Auch das Parteibuch gewechselt
Heute ist Kienbaum Pfarrer in einer freikirchlichen Gemeinde in Friedrichshain, lebt mit seiner Familie in Weißensee. Aus seinen Erfahrungen hat er mit einem Freund zusammen die Veranstaltung „Das große Scheitern“ gegründet, bei der Menschen regelmäßig im Bötzowkiez von ihren persönlichen Misserfolgen berichten.
„Damit es den meisten Menschen besser geht, müssen wir manchmal auch das einzelne Streben nach Erfolg minimieren.“ So lautet das Fazit von Kienbaums Sinnes- und Lebenswandel. Religiöse und politische Weltanschauung lassen sich für den gebürtigen Kölner unmöglich trennen. Auch das Parteibuch hat der dreifache Vater gewechselt, von der FDP zu den Linken. Als Bürgerdeputierter sitzt er im Ausschuss für Bürgerdienste in der Pankower Bezirksverordnetenversammlung (BVV). Manchmal engagiert sich Kienbaum auch für den Milieuschutz: Als sein Vermieter vor einiger Zeit teure Fenster einbauen und damit die Mieten erhöhen wollte, erwirkte er mithilfe der Erhaltungsordnung einen Baustopp und handelte gemeinsam mit seinen Nachbarn einen Deal mit seinem Vermieter aus.

→ Aufgaben:
(a) Von welcher Partei zu welcher ist Kienbaum laut dem Textausschnitt gewechselt?
(b) Gib den Textausschnitt über Kienbaum von „Auch das Parteibuch gewechselt“ bis einschließlich „persönlichen Misserfolgen berichten.“ wortgetreu wieder.
(c) Führe den Textausschnitt über Kienbaum ab seinem letzten Satz weiter.
Die anschließenden Zeilen stammen aus einer anderen Quelle.

→ Gesammelte Daten:

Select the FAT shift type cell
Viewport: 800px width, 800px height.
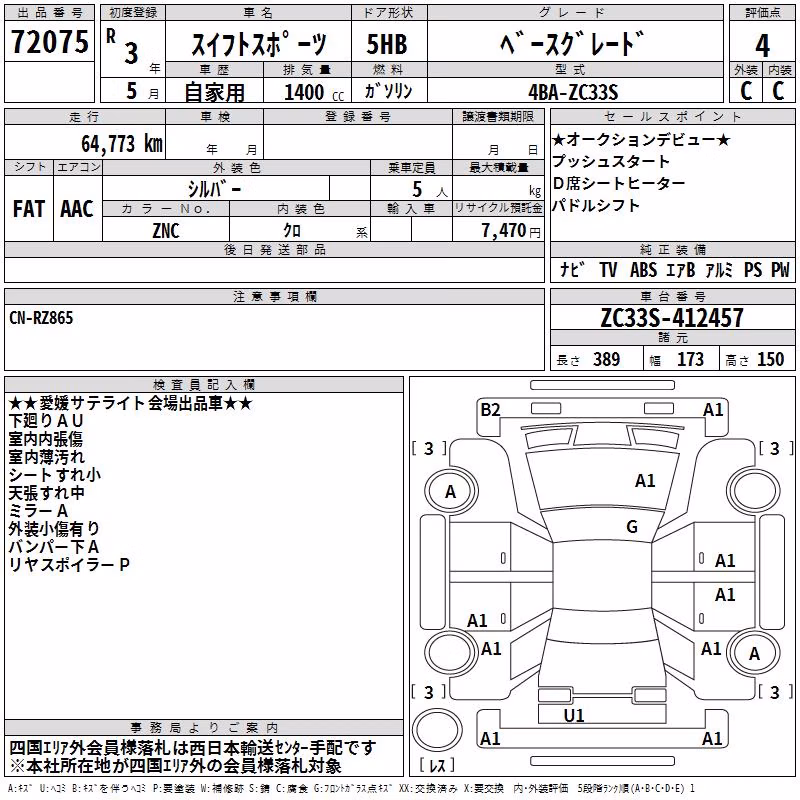click(29, 209)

→ Lösungen:
(a) Von der FDP zu den Linken.

(b)
Auch das Parteibuch gewechselt
Heute ist Kienbaum Pfarrer in einer freikirchlichen Gemeinde in Friedrichshain, lebt mit seiner Familie in Weißensee. Aus seinen Erfahrungen hat er mit einem Freund zusammen die Veranstaltung „Das große Scheitern“ gegründet, bei der Menschen regelmäßig im Bötzowkiez von ihren persönlichen Misserfolgen berichten.

(c)
Mietendeckel als Denkanstoß
Dass Kienbaums Glaubenssatz, im Sinne der Mehrheit zu handeln, auch auf das Feld der Wohnungspolitik tiefgreifende Auswirkungen hat, liegt auf der Hand. Der frühere Immobilienunternehmer unterstützt den geplanten Mietendeckel. „Er ist die logische Konsequenz aus der aktuellen Situation heraus“, sagt Kienbaum. Allerdings sei das Gesetz entweder falsch kommuniziert oder falsch verstanden worden: „Der Mietendeckel löst kein Problem, das muss von Vornherein klar sein!“ Das einzige, was er leisten könne sei, kurzfristig die Beschwerden zu lindern. Den eigentlichen Zweck sieht Kienbaum aber darin, eine bundesweite Diskussion anzustoßen: „Wie können wir uns eine Immobilienwirtschaft vorstellen, die den meisten Menschen dient?“
Kienbaums Antwort mag für marktwirtschaftlich geprägte Ohren radikal klingen: „Mieteigentum gehört wenn überhaupt, dann nur stark begrenzt in private Hände.“ Der Mensch sei nun mal kein altruistisches Wesen, sondern handele immer vordergründig zum eigenen Vorteil. Also müsse dieses Erfolgsstreben mit Regeln begrenzt werden. „Eine Idee wären Obergrenzen für Wohneigentum“. Jede und jeder dürfte dann eine festgelegte Anzahl von Quadratmetern besitzen und über die Art der Nutzung frei entscheiden.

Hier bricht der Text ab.